When he does chance to look, there’s nothing there. Licking his lips, he cocks his head and leans against the coils of fence again, knowing what’s coming, knowing he can’t be what Carl needs, what he wants to be until he lets go of some things. Things he’s done, things he’s ashamed of, things that this world has driven him to do.
Or so he’d like to tell himself. But then there’s the Governor, and Woodbury, and Rick knows in the heart he’s buried since Bad Things happened that he’s done what he’s done and doesn’t regret it.
“You’re changin’,” the voice is sharp and as cold as the links that touch his face. “You’d like to think you’re better, but you’re not.”
“I’m not better,” Rick answers, all the tired in his body rippling through in his words, their weight dragging him down, down, down. Fuck the stupid sun. Why is it shining when all this shit has happened to him? To his family?
“You judged me for bein’ the way I was. And now here you are, brother, and you’re just like me. This was me, not you? I did this?” Shane’s voice is soft and quiet, but the fire of the truths he speaks burns Rick’s skin, flaying him open, broken. “You’re just like him. You’d be him, if you could now.”

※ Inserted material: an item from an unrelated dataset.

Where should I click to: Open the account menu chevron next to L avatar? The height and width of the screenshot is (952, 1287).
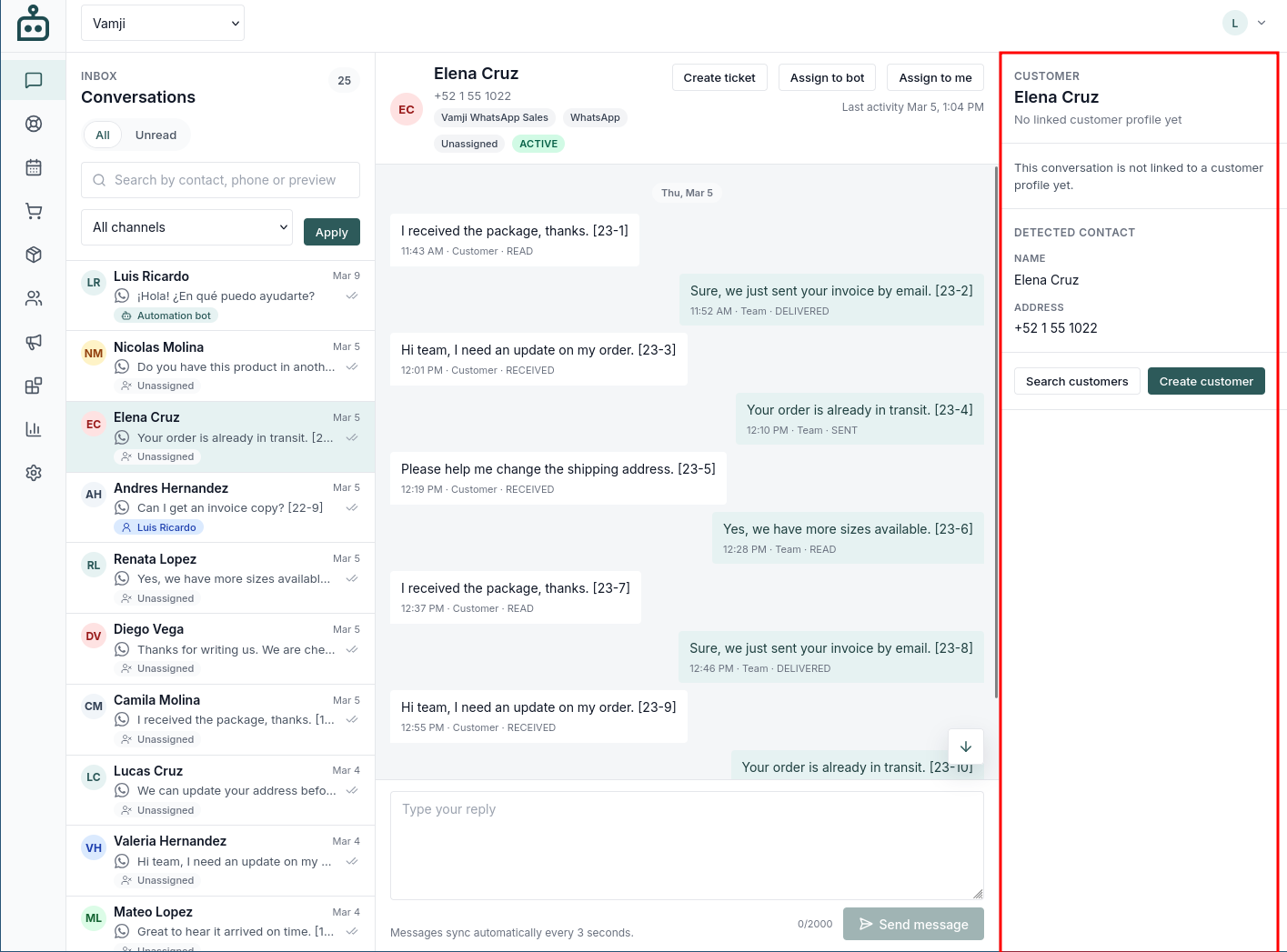pos(1262,23)
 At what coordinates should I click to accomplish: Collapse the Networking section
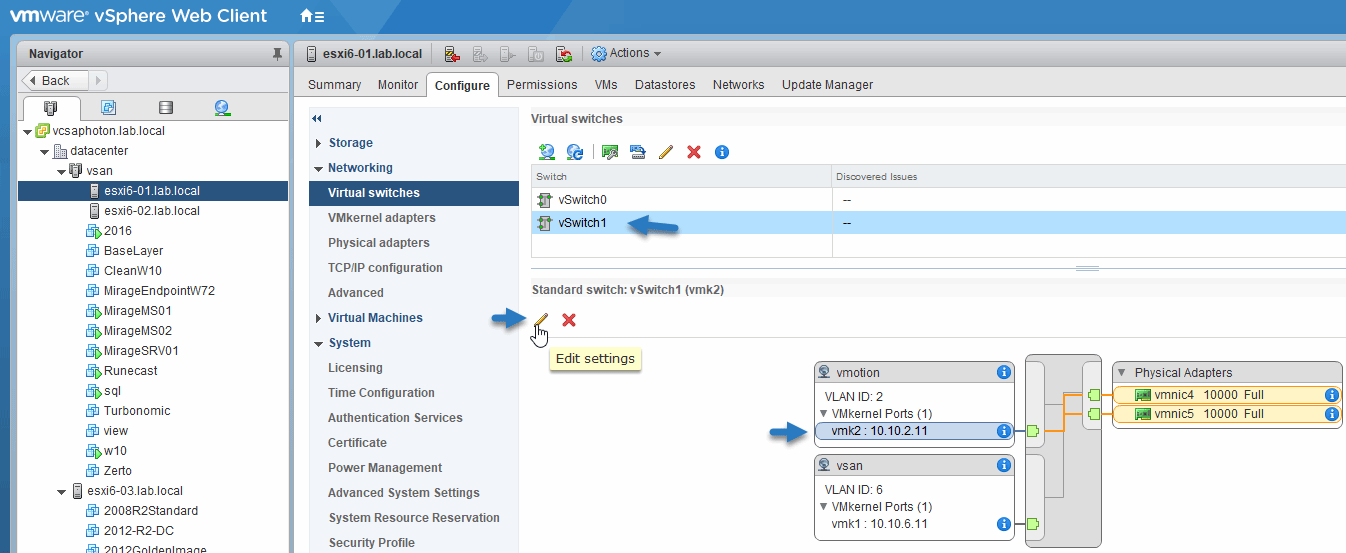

“I would not,” Rick’s vehemence surprises even him, and he open his eyes finally and turns to the specter he sees when things get capital B-A-D. Even if he won’t admit it. “My people mean the world to me. I would not turn on them. Not like he’s done.”
“Bullshit, my friend. He is you, no matter what you think. You were threatened by me? Took me out? What’s stopping you from doing that again? What’s stopping you from taking over?”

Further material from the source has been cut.